Why Should You Trim Your Pet’s Nails?
You may be surprised to learn that routinely trimming your pet’s nails is necessary for their health and well-being. Several benefits of regular nail grooming for pets are improved mobility, reduced discomfort, stronger bonds, and better health. All of these fantastic advantages make this process worth trying.
Nail trimming may feel like a daunting job because most pets dislike it and will typically show their displeasure to their owners. Even so, these are the main reasons for giving your pet a nail trim.
It Can Cause Mobility Issues
Older dogs often have nails that have grown to be exceptionally long, to the point where they restrain their ability to walk. Nails must be trimmed regularly because they can hinder traction and make it much more difficult for elderly dogs with arthritis or other orthopedic problems to get around.
Long nails can impact how a dog’s foot rests on the ground, leading to pain and possibly arthritis if left untreated. Vet clinics providing pet nail trimming services are the suitable choice if you’re having a problem trimming your dog’s nails alone. If you want to book an appointment with them, click here.
It Can Damage Their Paw Pads
Nails, particularly dewclaws or “thumbs,” have a tendency to curl inward and grow into the pad if they are allowed to get too long. The tough skin over the pads is punctured by the pointed edge of the nail, creating an open, ulcerated injury that is often infected and creates severe swelling, pain, and discomfort.
A simple nail trim is all that’s needed for both treatment and prevention of this preventable injury. Antibiotics and pain relievers are common treatments as well.
It Can Cause Pain Due to the Pressure
Nails that are too long can place undue stress on delicate areas of your pet’s paws, leading to pain, discomfort, and possibly a trip to the vet to deal with swelling or damage. One of life’s greatest pleasures is taking care of a pet you adore. But trimming their pet’s nails is a complicated and painful job for any fur parent.
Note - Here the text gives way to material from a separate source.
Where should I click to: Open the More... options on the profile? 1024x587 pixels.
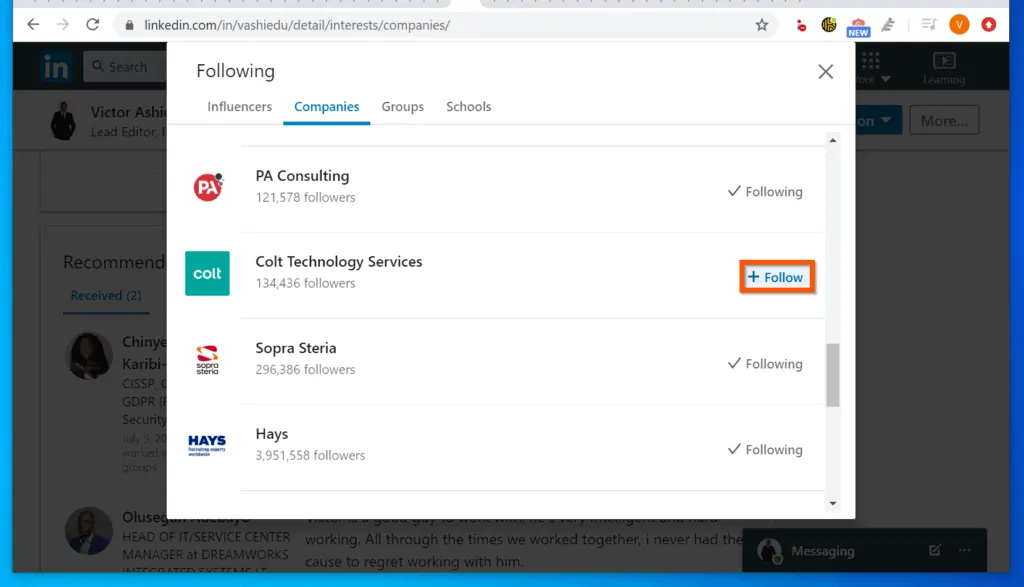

Nevertheless, another unpleasant task in caring for dogs is helping them with anal gland expression. The anus of a dog contains two anal sacs, usually known as anal glands. When the dog excretes, the fluid in these sacs is released and must be eliminated. Not everyone has the skills to care for their dog’s anal glands properly. Hence veterinarians who provide anal gland expression services are sought out because of this.
The Bottom Line
Trimming your pet’s nails is a simple preventative measure you can take to keep them safe. Your vet will be pleased to assist you if you feel uneasy doing it yourself. Depending on your dog’s activity level and rate of nail growth, you may need to trim its nails as often as once every two months. Bear in mind that nails should not be allowed to get too long to the point where they “click” on the floor.